En esta Misa queremos también dar gracias a Dios por los hombres y mujeres de bien que llevaron a cabo las operaciones de rescate y socorro. Damos gracias por tantas personas que en todo el mundo dieron generosamente su tiempo, su dinero y sus recursos. Países, organizaciones y personas individuales en todo el mundo pusieron a los necesitados en primer lugar; es un ejemplo a seguir. Pido a los líderes de los gobiernos, a los organismos internacionales, a los benefactores y a las personas de buena voluntad que no cejen en su empeño. Es mucho lo que queda por hacer. Aunque ya no estén en los titulares de prensa, las necesidades continúan.
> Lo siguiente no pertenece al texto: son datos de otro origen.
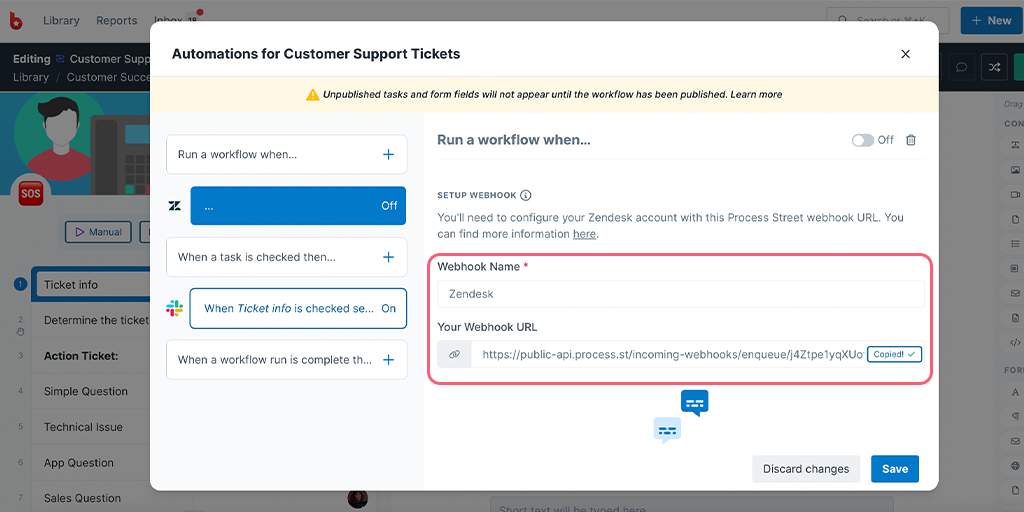Image resolution: width=1024 pixels, height=512 pixels.
Task: Add a Run a workflow when trigger
Action: pos(388,155)

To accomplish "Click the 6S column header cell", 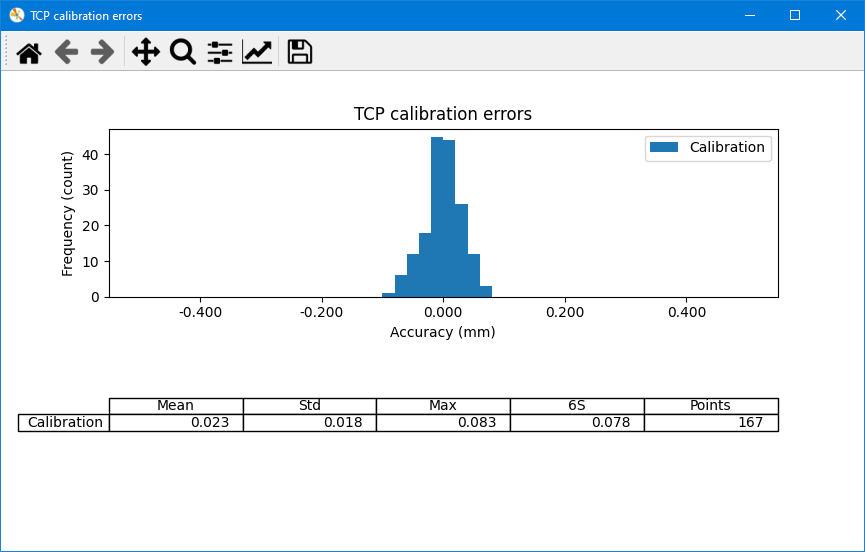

La primera lectura de hoy, tomada de la Carta a los Hebreos, nos insta a ser firmes en nuestra fe, a perseverar, a acercarnos con confianza al trono de la gracia de Dios (cf. Hb 4,16). Estas palabras tienen una resonancia especial en este lugar. En medio de un gran sufrimiento, vosotros no dejasteis nunca de confesar la victoria de la cruz, el triunfo del amor de Dios. Habéis visto el poder de ese amor en la generosidad de tantas personas y pequeños milagros de bondad. Pero también habéis visto, en la especulación, el saqueo y las respuestas fallidas a este gran drama humano, tantos signos trágicos de la maldad de la que Cristo vino a salvarnos. Oremos para que también esto nos lleve a una mayor confianza en el poder de la gracia de Dios para vencer el pecado y el egoísmo. Oremos en particular para que todos sean más sensibles al grito de nuestros hermanos y hermanas necesitados. Oremos para que se rechace toda forma de injusticia y corrupción que, robando a los pobres, envenenan las raíces mismas de la sociedad.

Queridos hermanos y hermanas, en esta dura prueba habéis sentido la gracia de Dios de una manera especial a través de la presencia y el cuidado amoroso de la Santísima Virgen María, Nuestra Señora del Perpetuo Socorro. Ella es nuestra Madre. Que os ayude a perseverar en la fe y la esperanza, y a atender a todos los necesitados. Que ella, junto con los santos Lorenzo Ruiz y Pedro Calungsod, y todos los demás santos, siga implorando la misericordia de Dios y la amorosa compasión para este país y para todo el amado pueblo filipino. Amén.